A Drinking Club with a Running Problem
2/17/02 rehash
Rehash by Toothy
Hares: Rowdy Bush and Extra Testicle
Attendees: (sorry if I missed you or if I don’t know your hash name): Chandra, Phil McCrakin, Toothy, Half-monty, Bo (I know he has a hash name), Spike, Hot Lips, TROJAN, Buck Naked (visitor/new hasher, this actually isn’t his hash name), LOA, DH,
Virgins: two females whose names I didn’t catch, and Just Guy
Number of dogs on trial: 4
Details: Well, it was a cold and snowy hash. It may not have felt so bad if this had been a more "normal" winter, but as it was we were cold. But only while standing around, which we did for awhile at the beginning due to the absence of our RA. We slowly realized we were without him and thankfully DH stepped forward and took responsibility for getting things going. Given that we had a good turn out of 3 virgins and a visitor/new comer the preliminary chalk talk was quite important. ET had a hard time giving it, as the dogs were not cooperating. They were still getting used to one another, which meant there was a lot of barking and running through (and eating of) the symbol examples. But finally we were off, up and away. I stress the up part here, which was good in a way because it warmed us up as well. After a long stretch of straight up hill we than experienced a most excellent long downhill. There was much talk that this smelled of a back check but luckily this never occurred. We finally came across a "y" where there was a really neat spring literally shooting out of the side of the hill. There was a cup supplied for drinking and everything. Bo took a sip and declared the water quite good. I don’t know if anyone else partook and hopefully Bo’s GI tract will not be protesting in the future. As would be expected off this "y" we went uphill on the Finger Lakes Trail. We knew this downhill couldn’t last forever. But luckily we soon came across a big blue cooler full of beer in what seemed like the middle of nowhere. It was a beautiful spot. We were in a Hemlock grove on the edge of a big drop off. The hares assured us that there was a great view across the valley from was we drank, but thanks to the snow we could not see very far. Also thanks to the snow the trail got a little harder to follow from here due to its steady downfall. Luckily the hares had thought to mark on trees which greatly helped. So up and away we went. And I do really need to stress that we went up because the hills are damn steep out that way. The next section of trail was the straightest r@#**@# I have ever experienced at a hash. This could have been due to the snow and we just didn’t see the check points and "Y’s". If this is true than we were damn good hashers and picked the true trail first everytime. Also due to the snow we hashers committed a horrible sin. WE MISSED THE SECOND BEER STOP.

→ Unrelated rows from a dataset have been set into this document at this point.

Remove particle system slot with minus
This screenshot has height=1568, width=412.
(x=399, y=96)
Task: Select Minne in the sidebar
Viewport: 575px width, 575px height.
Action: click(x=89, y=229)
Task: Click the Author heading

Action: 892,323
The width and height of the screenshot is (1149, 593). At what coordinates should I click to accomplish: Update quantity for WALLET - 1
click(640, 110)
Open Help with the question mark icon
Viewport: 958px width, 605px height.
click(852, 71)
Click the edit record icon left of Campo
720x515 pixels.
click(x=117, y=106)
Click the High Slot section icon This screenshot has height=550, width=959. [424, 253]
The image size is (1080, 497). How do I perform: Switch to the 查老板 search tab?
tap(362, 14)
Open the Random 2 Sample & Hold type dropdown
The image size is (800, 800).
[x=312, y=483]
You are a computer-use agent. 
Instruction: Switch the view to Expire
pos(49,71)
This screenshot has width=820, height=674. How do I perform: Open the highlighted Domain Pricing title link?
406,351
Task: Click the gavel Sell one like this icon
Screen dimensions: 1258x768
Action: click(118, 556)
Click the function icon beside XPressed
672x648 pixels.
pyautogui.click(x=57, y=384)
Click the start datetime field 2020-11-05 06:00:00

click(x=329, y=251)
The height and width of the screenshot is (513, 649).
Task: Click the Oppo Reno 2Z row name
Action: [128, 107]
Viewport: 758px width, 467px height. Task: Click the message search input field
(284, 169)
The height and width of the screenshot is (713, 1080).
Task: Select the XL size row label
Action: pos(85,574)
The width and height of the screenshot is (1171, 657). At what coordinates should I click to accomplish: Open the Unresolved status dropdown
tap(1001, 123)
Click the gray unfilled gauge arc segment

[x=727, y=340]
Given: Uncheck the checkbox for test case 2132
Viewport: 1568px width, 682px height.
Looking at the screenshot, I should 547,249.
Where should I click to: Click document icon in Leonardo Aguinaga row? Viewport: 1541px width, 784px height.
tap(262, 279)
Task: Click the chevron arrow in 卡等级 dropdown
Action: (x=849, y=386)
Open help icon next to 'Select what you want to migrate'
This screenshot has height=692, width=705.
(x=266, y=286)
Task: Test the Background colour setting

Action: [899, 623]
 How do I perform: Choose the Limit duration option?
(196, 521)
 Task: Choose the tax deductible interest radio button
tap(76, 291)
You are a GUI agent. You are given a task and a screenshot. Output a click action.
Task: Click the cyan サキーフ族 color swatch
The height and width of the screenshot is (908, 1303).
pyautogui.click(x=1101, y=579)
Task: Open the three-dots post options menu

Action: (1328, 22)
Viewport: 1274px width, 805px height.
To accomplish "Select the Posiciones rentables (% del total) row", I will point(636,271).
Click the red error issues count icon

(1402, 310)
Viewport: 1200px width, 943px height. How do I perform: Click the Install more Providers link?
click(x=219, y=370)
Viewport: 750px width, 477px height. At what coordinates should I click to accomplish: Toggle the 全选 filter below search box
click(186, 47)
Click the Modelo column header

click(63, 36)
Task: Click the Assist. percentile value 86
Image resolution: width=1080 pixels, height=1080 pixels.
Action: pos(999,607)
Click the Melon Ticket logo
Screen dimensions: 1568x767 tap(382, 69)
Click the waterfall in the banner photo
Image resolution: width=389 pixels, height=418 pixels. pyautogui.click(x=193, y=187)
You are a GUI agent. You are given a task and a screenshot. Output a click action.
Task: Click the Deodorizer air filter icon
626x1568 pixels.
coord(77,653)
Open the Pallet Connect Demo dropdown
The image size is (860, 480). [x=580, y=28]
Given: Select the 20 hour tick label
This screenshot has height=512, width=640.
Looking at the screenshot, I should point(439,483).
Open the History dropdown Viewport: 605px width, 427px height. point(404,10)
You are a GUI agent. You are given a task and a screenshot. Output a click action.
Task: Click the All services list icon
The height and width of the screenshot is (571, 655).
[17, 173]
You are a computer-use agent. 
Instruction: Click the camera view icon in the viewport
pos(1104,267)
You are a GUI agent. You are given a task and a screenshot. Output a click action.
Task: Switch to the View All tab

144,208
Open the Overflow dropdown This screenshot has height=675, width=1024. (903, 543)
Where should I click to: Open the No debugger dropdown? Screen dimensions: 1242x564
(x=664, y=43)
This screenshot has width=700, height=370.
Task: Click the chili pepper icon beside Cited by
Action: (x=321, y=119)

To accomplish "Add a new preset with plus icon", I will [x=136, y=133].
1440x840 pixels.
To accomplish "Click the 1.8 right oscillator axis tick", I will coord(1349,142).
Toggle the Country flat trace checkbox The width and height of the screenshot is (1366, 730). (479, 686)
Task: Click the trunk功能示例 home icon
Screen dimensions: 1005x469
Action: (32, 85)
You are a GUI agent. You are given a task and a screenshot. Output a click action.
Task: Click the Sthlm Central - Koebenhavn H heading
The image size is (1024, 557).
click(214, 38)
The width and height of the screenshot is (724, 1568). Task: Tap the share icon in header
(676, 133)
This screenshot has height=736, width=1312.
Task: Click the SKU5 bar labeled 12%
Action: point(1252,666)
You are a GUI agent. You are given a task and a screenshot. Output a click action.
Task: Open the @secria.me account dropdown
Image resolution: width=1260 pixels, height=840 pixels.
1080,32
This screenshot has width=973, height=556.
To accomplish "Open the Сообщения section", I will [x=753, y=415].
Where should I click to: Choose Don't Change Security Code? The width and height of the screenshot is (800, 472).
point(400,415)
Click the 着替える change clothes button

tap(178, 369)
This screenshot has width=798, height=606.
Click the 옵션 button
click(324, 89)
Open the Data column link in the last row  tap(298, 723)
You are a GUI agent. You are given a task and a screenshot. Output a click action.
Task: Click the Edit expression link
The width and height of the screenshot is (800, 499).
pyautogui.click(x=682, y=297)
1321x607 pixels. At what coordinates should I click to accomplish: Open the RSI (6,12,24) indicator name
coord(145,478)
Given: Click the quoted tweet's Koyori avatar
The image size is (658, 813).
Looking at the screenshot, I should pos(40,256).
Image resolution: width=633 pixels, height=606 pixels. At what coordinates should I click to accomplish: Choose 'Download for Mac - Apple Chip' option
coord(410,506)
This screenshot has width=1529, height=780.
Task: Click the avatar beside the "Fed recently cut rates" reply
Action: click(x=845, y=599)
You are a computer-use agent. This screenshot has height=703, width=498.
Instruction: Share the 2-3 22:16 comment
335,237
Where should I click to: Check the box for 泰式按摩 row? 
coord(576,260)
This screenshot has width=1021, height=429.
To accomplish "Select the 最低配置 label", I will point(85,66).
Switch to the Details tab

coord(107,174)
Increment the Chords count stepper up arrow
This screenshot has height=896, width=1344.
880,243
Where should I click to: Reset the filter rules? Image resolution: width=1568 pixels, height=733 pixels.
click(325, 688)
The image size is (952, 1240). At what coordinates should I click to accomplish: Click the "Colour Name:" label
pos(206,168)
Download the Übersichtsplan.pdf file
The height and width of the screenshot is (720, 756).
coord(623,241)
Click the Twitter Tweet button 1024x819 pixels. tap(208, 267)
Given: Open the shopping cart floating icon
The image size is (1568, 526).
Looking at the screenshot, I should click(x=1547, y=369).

Sad, but true. We finally came into a nice field were all signs of trail were erased. Thankfully Hot Lips, Spike and I think Trojan followed their amazing sense of trail and found our course again.
This searching for trail allowed us all to regroup upon which we noticed that we were without our Hares and Chandra. Rumor has it that a threesome occurred somewhere out in those cold woods. Burrrrrr. Anyway, we soon recognized the house that we parked our cars near and scampered down the hill to the ON-IN. We voted whether we wanted the ON-IN to occur right there or at a bar just 2 miles down the road. For some stupid reason we decided to stay there. Right after we made this decision the temperature dropped 20 degrees and the wind picked up to gusts more than 30 mph. So the on-in was quite short. The hares drank of course, but set a very bad example for the virgins (like I can talk). The virgins just looked at us confused when we sang for them to drink it down. Chandra drank for being the first to arrive. Half monty or Hot Lips drank for being last. No hash crashes were reported although one of the virgins did do a little one. Some awards came out of the woodwork. E.T. had quite the stash. He reluctantly gave the Horse’s Ass to Half Monty because of his dog. He gave a trophy that used to have a hasher with a big penis on it to Hot Lips for being so smart, and I got the Batman award for being so hard to get ahold of. Chandra reported that the reason the big penis hasher was missing from the top of the trophy was because it now has another purpose. She never really said what that was so feel free to use your imagination. Trojan drank for coming lately. And I would like to stress how nice it was to see Trojan our Grand Master (Mattress?) out with us again. He proclaimed we still sing horribly and are still a bunch of assholes.
I hope he comes back real soon. The consensus was for things to move on to the bar. I am imagining that this was the little hole-in-the-wall in Willeysville. I didn’t make the trip. Hope everyone made it home okay.